Search code examples
rr-sf

Error when subsetting sfc objects with explicit binary predicate


I don't understand why the last two examples in the following code chunk fail

library(sf)
#> Linking to GEOS 3.11.2, GDAL 3.7.2, PROJ 9.3.0; sf_use_s2() is TRUE

p1 <- st_sfc(st_point(c(0, 0)))
p2 <- st_sfc(st_point(c(1, 1)))

p1[p2]
#> Geometry set for 0 features 
#> Bounding box:  xmin: NA ymin: NA xmax: NA ymax: NA
#> CRS:           NA
p1[p2, op = st_intersects]
#> Error in `[.default`(p1, p2, op = st_intersects): incorrect number of dimensions
p1[p2, , op = st_intersects]
#> Error in `[.default`(p1, p2, , op = st_intersects): incorrect number of dimensions

when the default operation specified by [.sfc is exactly st_intersects.

sf:::`[.sfc`
#> function (x, i, j, ..., op = st_intersects) 
#> {
#>     if (!missing(i) && (inherits(i, "sf") || inherits(i, "sfc") || 
#>         inherits(i, "sfg"))) 
#>         i = lengths(op(x, i, ...)) != 0
#>     st_sfc(NextMethod(), crs = st_crs(x), precision = st_precision(x), 
#>         dim = if (length(x)) 
#>             class(x[[1]])[1]
#>         else "XY")
#> }
#> <bytecode: 0x00000255ad682df8>
#> <environment: namespace:sf>

Created on 2024-01-21 with reprex v2.0.2

Could you please help me? How should I specify the op parameter in the correct way when subsetting sfc object?

EDIT (2024-01-23)

Just for future reference, I want to point out that the behaviour described in this question has been adjusted/fixed/modified in the sf package. See https://github.com/r-spatial/sf/issues/2320 for more details.


Solution

  • The problem here occurs because `[.sfc` uses NextMethod() internally. The way this works is that the arguments you explicitly passed to `[.sfc` are passed on to the default subsetting method for lists. This is the primitive "[" function, implemented in the C code function do_subset_dflt.

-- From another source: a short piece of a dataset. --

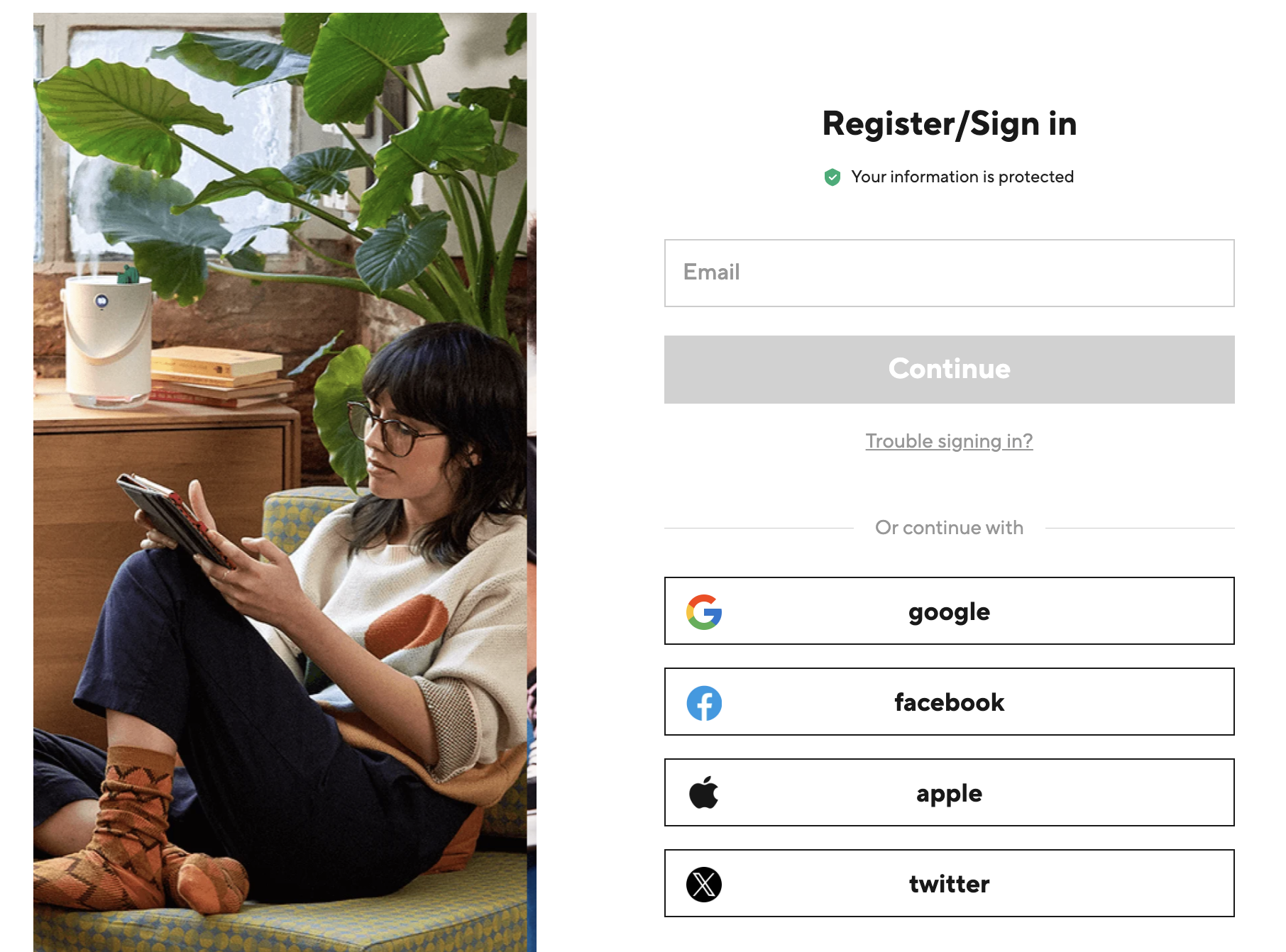Click the woman's face in the photo
The image size is (1286, 952).
click(x=396, y=434)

    Unusually for an R function, this ignores the names of any arguments (with the single exception of drop), and goes by order only:

    my_list <- list(a = 1, b = 2)
    
    my_list[the_name_of_this_argument_is_ignored = 2]
    #> $b
    #> [1] 2
    
    my_list[the_name_of_this_argument_is_ignored = 2, drop = FALSE]
    #> $b
    #> [1] 2
    

    This even leads to the confusing result

    my_mat <- matrix(1:4, 2, 2)
    
    my_mat[i = 1, j = 2]
    #> [1] 3
    
    my_mat[j = 1, i = 2]
    #> [1] 3
    

    If the number of (non-drop) arguments exceeds the number of dimensions of our object, we get exactly your error:

    my_list[2, op = sf::st_intersects]
    #> Error in my_list[2, op = sf::st_intersects] : 
    #>   incorrect number of dimensions
    

    It seems confusing that a default argument works without a problem, yet making exactly the same function call but explicitly naming the default argument throws an error. This is a result of how NextMethod works - it only passes on the symbols you specifically passed to the initial call, ignoring any default parameters.

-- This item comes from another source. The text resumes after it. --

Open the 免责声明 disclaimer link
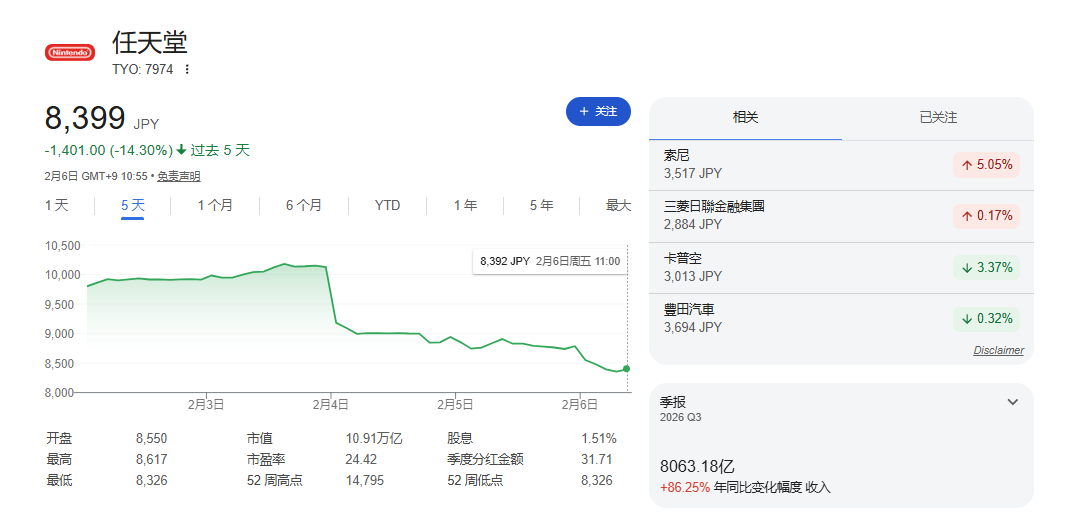click(179, 176)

    The whole situation can be shown quite easily by creating a new class with its own subsetting method:

    test <- function(x) structure(matrix(x, 2, 2), class = "test")
    
    `[.test` <- function(x, i, j, ..., nag = FALSE) {
      if(nag) cat("This won't work now\n")
      NextMethod()
    }
    
    x <- test(5)
    
    x[1, 1]
    #> [1] 5
    
    x[1, 1, nag = TRUE]
    #> This won't work now
    #> Error in `[.default`(x, 1, 1, nag = TRUE): incorrect number of dimensions
    
    x[1, 1, nag = FALSE]
    #> Error in `[.default`(x, 1, 1, nag = FALSE): incorrect number of dimensions
    

    There isn't any direct work-around for this because [ is a primitive function. The use of NextMethod means that the named argument op is not, in fact, available for use by the end-user. Since the function is not exported and is undocumented, this is not really a bug, but it seems like a strange design decision to have op passed as an argument rather than hard-coding `st_intersects in the body of the function.

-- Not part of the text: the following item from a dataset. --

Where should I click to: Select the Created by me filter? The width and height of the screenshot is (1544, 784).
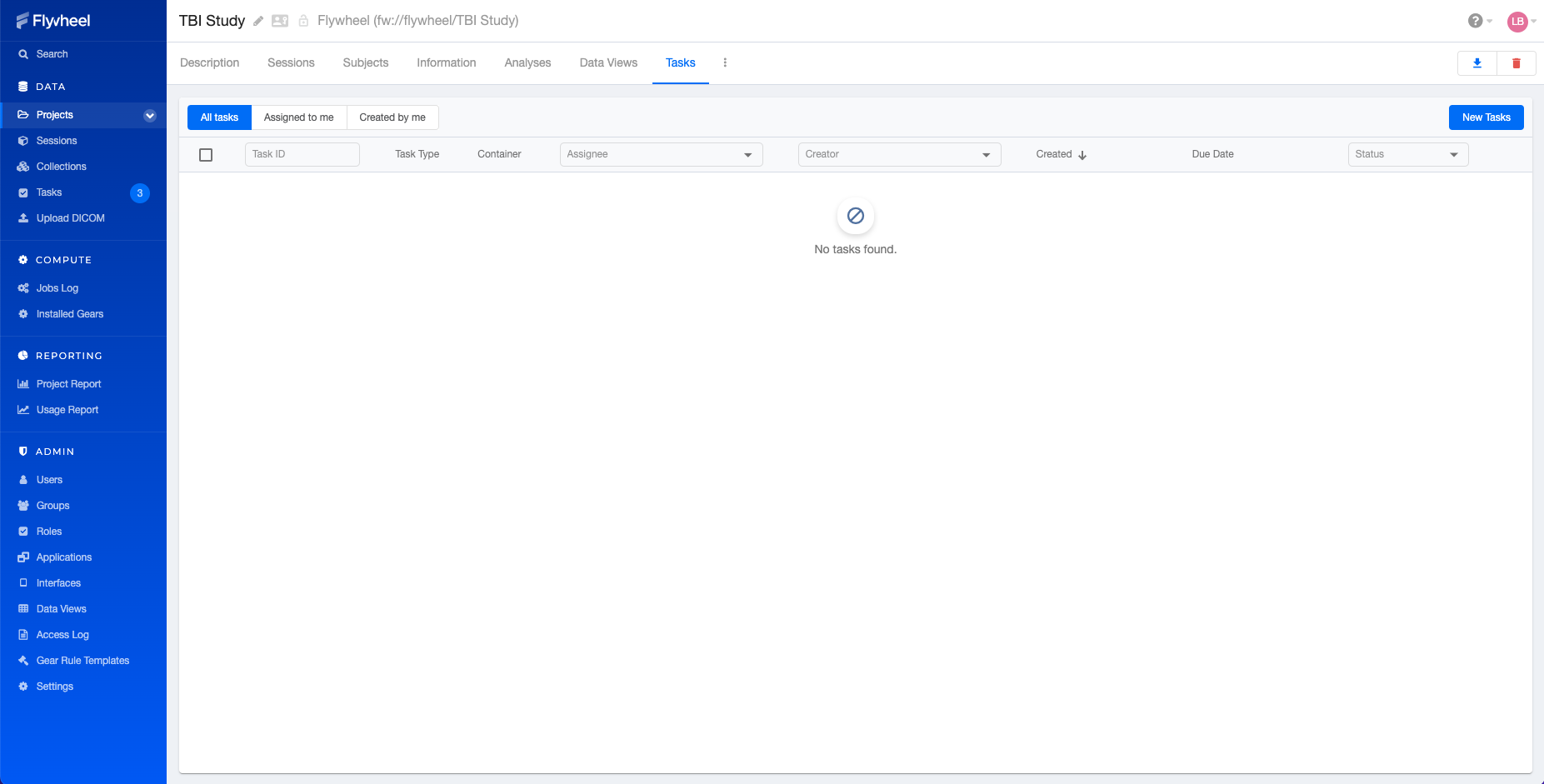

    In the meantime, the best thing is to avoid using the op argument, and just using the predicate function directly:

    library(sf)
    #> Linking to GEOS 3.9.3, GDAL 3.5.2, PROJ 8.2.1; sf_use_s2() is TRUE
    
    p1 <- st_sfc(st_point(c(0, 0)))
    p2 <- st_sfc(st_point(c(1, 1)))
    
    p1[lengths(st_intersects(p1, p2)) != 0]
    #> Geometry set for 0 features 
    #> Bounding box:  xmin: NA ymin: NA xmax: NA ymax: NA
    #> CRS:           NA
    

    Created on 2024-01-21 with reprex v2.0.2